DATA EXTRACTS Block Start

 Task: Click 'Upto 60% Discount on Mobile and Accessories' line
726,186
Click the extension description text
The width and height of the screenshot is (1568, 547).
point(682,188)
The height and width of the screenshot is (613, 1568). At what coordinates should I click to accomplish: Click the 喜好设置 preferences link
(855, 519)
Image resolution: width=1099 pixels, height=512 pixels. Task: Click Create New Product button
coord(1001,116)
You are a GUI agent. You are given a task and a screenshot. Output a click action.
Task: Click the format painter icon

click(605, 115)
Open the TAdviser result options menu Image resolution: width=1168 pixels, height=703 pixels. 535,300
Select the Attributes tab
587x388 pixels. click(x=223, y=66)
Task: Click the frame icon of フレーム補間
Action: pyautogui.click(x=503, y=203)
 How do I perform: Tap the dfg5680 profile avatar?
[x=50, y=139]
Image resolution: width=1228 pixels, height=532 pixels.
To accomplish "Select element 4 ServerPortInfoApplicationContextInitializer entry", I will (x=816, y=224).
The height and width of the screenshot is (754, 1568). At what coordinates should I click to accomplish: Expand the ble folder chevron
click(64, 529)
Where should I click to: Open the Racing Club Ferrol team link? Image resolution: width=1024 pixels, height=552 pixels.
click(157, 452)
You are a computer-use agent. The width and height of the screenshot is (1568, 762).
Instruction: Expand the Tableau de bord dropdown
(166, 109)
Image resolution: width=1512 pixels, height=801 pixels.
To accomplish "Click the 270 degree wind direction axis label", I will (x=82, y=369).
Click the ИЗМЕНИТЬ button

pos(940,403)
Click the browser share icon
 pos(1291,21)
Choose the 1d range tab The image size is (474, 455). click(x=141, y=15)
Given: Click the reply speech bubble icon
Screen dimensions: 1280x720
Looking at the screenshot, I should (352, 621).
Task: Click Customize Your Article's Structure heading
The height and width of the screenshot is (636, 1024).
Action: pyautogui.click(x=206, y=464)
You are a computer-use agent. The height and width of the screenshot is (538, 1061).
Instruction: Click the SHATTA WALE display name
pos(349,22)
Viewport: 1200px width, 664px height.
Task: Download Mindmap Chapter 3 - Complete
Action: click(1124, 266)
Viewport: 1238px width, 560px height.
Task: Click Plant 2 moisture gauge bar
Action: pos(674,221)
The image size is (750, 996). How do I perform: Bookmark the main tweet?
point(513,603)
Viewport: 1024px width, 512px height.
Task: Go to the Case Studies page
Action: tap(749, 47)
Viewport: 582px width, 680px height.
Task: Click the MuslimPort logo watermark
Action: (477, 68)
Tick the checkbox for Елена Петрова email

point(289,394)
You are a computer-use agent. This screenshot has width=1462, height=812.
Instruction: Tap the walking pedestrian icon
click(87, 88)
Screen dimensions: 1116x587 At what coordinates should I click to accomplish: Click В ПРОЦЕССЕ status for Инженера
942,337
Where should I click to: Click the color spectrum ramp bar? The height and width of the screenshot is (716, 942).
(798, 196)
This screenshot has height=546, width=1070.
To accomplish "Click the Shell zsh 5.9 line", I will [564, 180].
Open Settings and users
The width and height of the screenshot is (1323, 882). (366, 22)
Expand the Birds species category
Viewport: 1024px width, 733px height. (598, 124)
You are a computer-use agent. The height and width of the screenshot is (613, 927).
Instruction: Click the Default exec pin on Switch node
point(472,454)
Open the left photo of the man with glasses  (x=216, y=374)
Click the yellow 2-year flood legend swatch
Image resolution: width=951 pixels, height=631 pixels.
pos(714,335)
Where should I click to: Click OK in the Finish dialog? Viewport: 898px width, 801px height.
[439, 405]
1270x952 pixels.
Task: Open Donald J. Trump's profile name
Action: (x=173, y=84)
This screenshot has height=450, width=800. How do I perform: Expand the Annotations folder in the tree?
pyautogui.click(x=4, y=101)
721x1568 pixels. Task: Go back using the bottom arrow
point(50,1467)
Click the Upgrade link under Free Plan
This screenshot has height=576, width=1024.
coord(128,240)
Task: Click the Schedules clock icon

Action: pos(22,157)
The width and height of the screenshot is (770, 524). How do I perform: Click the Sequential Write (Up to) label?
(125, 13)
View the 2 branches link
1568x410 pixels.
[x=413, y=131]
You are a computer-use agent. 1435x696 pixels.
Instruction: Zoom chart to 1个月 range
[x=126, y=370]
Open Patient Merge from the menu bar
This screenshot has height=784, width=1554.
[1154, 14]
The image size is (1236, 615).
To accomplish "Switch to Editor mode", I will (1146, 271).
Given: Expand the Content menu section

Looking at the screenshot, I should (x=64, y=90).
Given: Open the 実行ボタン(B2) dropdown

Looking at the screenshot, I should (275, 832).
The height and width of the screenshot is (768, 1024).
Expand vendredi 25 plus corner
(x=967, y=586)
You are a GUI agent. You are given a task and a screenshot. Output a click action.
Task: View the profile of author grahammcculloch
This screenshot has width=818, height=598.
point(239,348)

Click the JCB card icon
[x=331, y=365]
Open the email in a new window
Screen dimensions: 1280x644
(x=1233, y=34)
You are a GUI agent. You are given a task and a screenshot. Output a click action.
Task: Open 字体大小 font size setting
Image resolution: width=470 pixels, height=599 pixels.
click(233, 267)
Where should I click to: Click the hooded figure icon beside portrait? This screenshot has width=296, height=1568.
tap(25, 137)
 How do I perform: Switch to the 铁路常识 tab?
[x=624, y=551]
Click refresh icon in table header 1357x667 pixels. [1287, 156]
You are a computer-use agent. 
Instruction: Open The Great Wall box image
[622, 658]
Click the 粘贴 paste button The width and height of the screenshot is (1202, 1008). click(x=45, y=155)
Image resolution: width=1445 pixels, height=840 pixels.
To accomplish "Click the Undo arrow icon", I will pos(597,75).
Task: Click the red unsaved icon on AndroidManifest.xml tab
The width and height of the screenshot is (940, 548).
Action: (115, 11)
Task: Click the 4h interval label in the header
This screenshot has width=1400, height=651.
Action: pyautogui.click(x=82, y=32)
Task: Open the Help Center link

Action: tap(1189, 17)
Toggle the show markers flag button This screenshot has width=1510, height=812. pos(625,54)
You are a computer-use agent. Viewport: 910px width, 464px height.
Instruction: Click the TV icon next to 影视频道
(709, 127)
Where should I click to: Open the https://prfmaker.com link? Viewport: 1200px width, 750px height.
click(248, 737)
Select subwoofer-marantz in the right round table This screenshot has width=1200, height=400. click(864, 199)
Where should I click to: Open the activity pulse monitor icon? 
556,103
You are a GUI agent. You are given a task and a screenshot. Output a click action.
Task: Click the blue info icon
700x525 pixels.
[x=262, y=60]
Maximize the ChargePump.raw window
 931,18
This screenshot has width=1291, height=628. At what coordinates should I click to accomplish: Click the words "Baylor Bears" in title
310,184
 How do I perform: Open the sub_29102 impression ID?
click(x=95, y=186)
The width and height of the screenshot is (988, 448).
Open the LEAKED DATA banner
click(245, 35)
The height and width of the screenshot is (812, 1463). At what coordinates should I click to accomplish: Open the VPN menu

DATA EXTRACTS Block End

YOUR ASSIGNMENT: Both the line containing "The image size is (1236, 615)." and the line containing "Open the email in a new window" belong in the answer. Print them and every line above that falls between them exactly, and no others.

EXERCISE SOLUTION:
The image size is (1236, 615).
To accomplish "Switch to Editor mode", I will (1146, 271).
Given: Expand the Content menu section

Looking at the screenshot, I should (x=64, y=90).
Given: Open the 実行ボタン(B2) dropdown

Looking at the screenshot, I should (275, 832).
The height and width of the screenshot is (768, 1024).
Expand vendredi 25 plus corner
(x=967, y=586)
You are a GUI agent. You are given a task and a screenshot. Output a click action.
Task: View the profile of author grahammcculloch
This screenshot has width=818, height=598.
point(239,348)

Click the JCB card icon
[x=331, y=365]
Open the email in a new window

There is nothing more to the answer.